A Convergence workshop led by John Harrity, retired President of the Connecticut International Association of Machinists and chair of the Connecticut Roundtable on Climate and Jobs (pictured above), consumer-tested a survey that unions and other labor organizations can use to find out the impact of climate change on our members’ jobs and communities—and to stimulate a discussion of what that means for labor.

Harrity outlined several reasons for local unions, labor councils, state or regional organizations to do this survey:

INPUT FROM THE MEMBERSHIP: The survey should give you information about the current and anticipated impact of climate change on your members.

ANALYSIS INSTEAD OF EMOTION: We need to have serious and fact-based discussion about climate change and our jobs and communities.
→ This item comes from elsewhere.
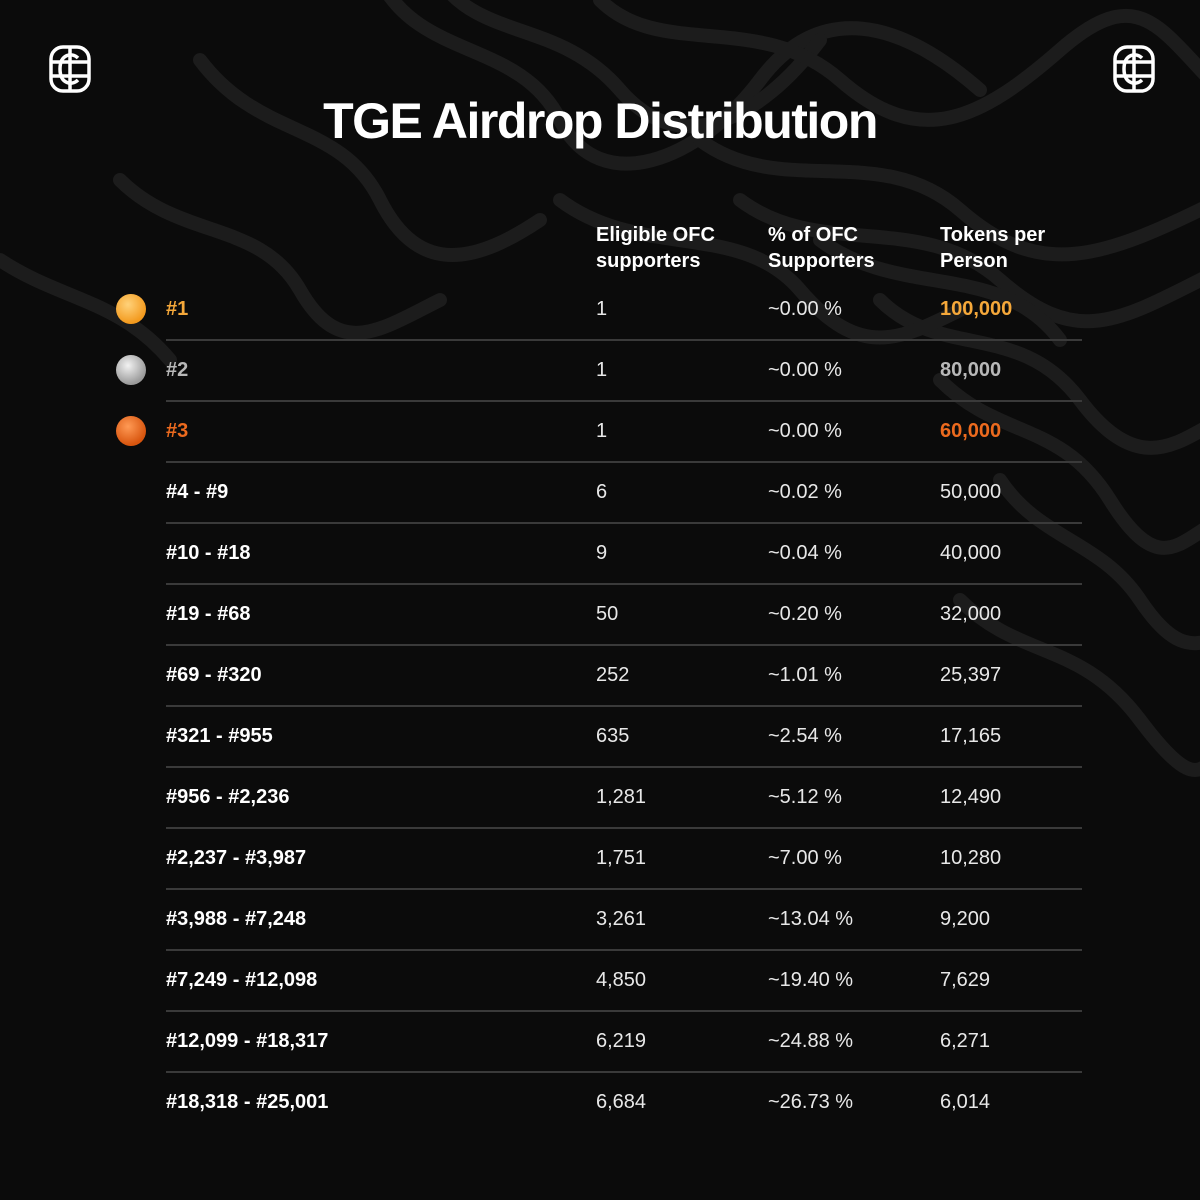  I want to click on rank-cell: #956 - #2,236, so click(228, 797).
This survey is a way of focusing on the issues, rather than the fear and anger members may feel.

UNDERSTANDING THE ENVIRONMENT: The threat to jobs is not due to people who recognize climate change and the need to respond. It is the result of climate change and carbon buildup.

CONVINCE LEADERSHIP IT IS TIME TO ENGAGE AND BEGIN PLANNING: The survey should provide Union leadership with evidence that they need to begin tackling this issue.

FORCE LEADERSHIP TO ACT: Union leadership needs to feel pressure from the membership to get going on this. The survey should help make that case.

RESET THE DEBATE BASED ON REALITY: The survey should help show, based on what members see happening around them, that climate change is already impacting our lives and cannot be ignored.

After taking the survey themselves, workshop participants made constructive suggestions for improving it, then voted overwhelming to encourage LNS to make the survey available for wide use by labor organizations. Unions from one state after a brief caucus estimated that they could survey at least 1000 workers right off the bat.